Yes, there are so many exercises that you can do in between your set that will accentuate the result of your core workout and burn more belly fat. So, what do you really have to do? Come, let’s reveal.
Whenever you run through any standing abs video you will find high knees to be there. You know why? That’s because it is one of the best cardio that works on your core simultaneously.
After every set of your abs exercise, you can do 100 high knees from each leg and then move on to the next exercise.
If you want to take it slow then there is nothing better than skipping. Those of you who don’t have a skipping rope can totally do it virtually. Set the timer at one minute and as soon as you end that set, stand up and start skipping.
This one works amazingly well on your oblique muscles so if you are really troubled by those love handles then go for it. Fifty skaters on each side are enough.
After skipping, this is another exercise that is great for beginners to work on their core muscles.

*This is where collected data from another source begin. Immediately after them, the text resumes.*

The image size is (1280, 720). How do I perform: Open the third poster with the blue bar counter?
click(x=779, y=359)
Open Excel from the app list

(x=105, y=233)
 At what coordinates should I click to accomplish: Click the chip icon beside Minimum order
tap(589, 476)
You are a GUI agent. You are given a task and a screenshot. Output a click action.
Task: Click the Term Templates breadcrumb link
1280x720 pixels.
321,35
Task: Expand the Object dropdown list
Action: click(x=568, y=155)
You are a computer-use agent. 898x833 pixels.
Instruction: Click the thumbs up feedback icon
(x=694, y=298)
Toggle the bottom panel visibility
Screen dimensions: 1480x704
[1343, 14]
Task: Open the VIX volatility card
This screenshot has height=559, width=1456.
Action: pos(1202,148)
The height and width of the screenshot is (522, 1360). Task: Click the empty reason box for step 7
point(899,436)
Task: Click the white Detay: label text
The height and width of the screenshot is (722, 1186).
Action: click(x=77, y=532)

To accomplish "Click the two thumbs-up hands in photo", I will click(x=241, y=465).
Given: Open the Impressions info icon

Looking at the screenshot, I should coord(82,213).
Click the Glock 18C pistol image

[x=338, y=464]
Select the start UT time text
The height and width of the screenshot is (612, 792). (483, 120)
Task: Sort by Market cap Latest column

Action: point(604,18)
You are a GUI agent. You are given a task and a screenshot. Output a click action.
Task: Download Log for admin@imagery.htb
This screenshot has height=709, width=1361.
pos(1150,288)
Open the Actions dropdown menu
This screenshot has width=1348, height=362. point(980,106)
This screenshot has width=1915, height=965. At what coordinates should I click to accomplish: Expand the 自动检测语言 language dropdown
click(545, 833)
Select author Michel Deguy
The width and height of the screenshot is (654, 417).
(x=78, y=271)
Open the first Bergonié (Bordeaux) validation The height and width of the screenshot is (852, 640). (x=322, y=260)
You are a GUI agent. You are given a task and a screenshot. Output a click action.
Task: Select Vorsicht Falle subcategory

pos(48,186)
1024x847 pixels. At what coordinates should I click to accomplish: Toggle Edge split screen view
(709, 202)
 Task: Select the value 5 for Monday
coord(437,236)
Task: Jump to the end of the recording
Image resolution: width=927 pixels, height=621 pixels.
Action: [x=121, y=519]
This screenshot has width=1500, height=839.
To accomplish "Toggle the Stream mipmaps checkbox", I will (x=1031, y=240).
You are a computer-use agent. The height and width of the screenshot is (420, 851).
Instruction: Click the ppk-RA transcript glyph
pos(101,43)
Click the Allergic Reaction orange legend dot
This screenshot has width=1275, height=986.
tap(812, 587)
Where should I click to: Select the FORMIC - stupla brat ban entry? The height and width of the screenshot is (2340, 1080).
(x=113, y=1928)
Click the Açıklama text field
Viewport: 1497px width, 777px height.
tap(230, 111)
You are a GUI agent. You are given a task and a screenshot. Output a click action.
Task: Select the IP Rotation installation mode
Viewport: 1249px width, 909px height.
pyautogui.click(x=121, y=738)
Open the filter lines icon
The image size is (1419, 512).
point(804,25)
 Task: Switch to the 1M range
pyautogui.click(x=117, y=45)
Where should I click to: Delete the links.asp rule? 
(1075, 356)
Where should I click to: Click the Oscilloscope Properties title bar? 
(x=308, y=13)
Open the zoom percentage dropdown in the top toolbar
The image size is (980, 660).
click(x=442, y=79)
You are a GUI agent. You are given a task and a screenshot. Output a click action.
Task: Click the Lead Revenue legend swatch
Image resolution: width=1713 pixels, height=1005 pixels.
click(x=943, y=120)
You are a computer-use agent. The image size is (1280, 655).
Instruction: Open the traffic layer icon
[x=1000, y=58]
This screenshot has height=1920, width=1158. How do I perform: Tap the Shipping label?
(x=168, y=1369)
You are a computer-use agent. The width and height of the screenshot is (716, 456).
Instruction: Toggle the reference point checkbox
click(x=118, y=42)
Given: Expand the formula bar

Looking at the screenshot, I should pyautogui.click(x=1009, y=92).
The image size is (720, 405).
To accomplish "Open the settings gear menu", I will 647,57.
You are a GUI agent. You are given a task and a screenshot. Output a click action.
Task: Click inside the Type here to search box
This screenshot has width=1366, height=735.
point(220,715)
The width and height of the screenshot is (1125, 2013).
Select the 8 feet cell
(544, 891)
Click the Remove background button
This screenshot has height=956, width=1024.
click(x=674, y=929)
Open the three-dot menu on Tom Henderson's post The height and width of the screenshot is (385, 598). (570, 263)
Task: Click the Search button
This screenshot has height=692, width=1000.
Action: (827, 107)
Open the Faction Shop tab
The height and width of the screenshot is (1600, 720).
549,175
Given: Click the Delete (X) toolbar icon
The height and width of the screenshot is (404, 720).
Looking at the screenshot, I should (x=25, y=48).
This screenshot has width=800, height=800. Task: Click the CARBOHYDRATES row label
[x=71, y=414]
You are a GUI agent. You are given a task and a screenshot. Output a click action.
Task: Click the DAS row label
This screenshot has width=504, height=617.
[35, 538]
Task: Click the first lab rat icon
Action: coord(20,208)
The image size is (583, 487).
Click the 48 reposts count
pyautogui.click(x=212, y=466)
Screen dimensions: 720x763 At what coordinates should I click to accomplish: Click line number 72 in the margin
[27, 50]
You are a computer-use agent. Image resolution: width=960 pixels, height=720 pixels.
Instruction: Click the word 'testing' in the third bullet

Just ensure to keep your core flexed and then do at least 50 jumping jacks in full swing.
Do we really need to say anything about the baap of all exercises? All we want to say is that if you want that flat belly to show-up ASAP then after every set of abs exercises perform a minimum of 15 burpees and we will guarantee that within a week you will see your frame popping up.
This one is dedicated to your lower abdomen and oblique muscles. If you want to take it a notch higher then you can do hip twisters as well. How? Well, take a squat, stand-up, and jump with a twist. Now repeat the twist on the other side. If you are doing normal jumping twists then 50 on each side are enough. If you are doing hip twisters then 25 on each side are enough.
You must be thinking how leg exercises can help your ab muscles. That’s the beauty of this one friend that without making you realize, squats work on your abs as well. Basically, when you go down it flexes your core muscles (esp. lower abs) and when you lift then the core energizes the move which helps in burning fat. And that’s how squats work to bestow you with a flat belly as well. Twenty five squats after every set is enough.
So ladies, are you on to welcome those hardcore abs?